EXERCISE OBJECTIVE => For the records below, tally the lines that include the word "each" and give only the tally.
[MATERIAL FOR THIS EXERCISE — start]
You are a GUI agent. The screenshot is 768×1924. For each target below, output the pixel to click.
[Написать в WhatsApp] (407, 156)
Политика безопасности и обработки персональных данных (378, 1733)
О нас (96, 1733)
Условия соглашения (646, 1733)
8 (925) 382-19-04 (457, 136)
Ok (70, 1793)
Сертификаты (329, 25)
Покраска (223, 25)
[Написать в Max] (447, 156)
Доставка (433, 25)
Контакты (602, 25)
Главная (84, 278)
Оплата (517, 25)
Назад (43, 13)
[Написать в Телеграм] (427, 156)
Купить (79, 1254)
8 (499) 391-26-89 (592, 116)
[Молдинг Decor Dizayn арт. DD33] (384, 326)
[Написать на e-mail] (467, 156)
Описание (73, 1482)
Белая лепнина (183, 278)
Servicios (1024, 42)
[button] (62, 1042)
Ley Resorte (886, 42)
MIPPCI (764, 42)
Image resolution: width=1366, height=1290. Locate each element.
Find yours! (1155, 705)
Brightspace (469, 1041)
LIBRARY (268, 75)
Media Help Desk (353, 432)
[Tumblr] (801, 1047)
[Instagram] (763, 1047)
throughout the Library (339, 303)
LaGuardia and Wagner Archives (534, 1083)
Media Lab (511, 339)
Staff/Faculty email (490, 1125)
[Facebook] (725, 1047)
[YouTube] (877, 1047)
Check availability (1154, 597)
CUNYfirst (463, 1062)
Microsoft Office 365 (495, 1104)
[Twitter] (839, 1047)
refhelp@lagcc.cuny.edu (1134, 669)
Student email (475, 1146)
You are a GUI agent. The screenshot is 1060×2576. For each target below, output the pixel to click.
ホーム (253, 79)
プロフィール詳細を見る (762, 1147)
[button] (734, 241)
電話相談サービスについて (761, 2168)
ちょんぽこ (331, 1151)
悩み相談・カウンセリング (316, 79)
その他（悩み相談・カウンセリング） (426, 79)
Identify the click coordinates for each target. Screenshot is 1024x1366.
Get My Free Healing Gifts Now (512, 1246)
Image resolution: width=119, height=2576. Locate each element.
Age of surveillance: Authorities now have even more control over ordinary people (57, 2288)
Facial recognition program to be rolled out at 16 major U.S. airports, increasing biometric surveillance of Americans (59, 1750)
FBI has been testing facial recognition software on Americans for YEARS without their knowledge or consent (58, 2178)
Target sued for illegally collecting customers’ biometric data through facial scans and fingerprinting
[MATERIAL FOR THIS EXERCISE — finish]
EXPECTED OUTPUT => 5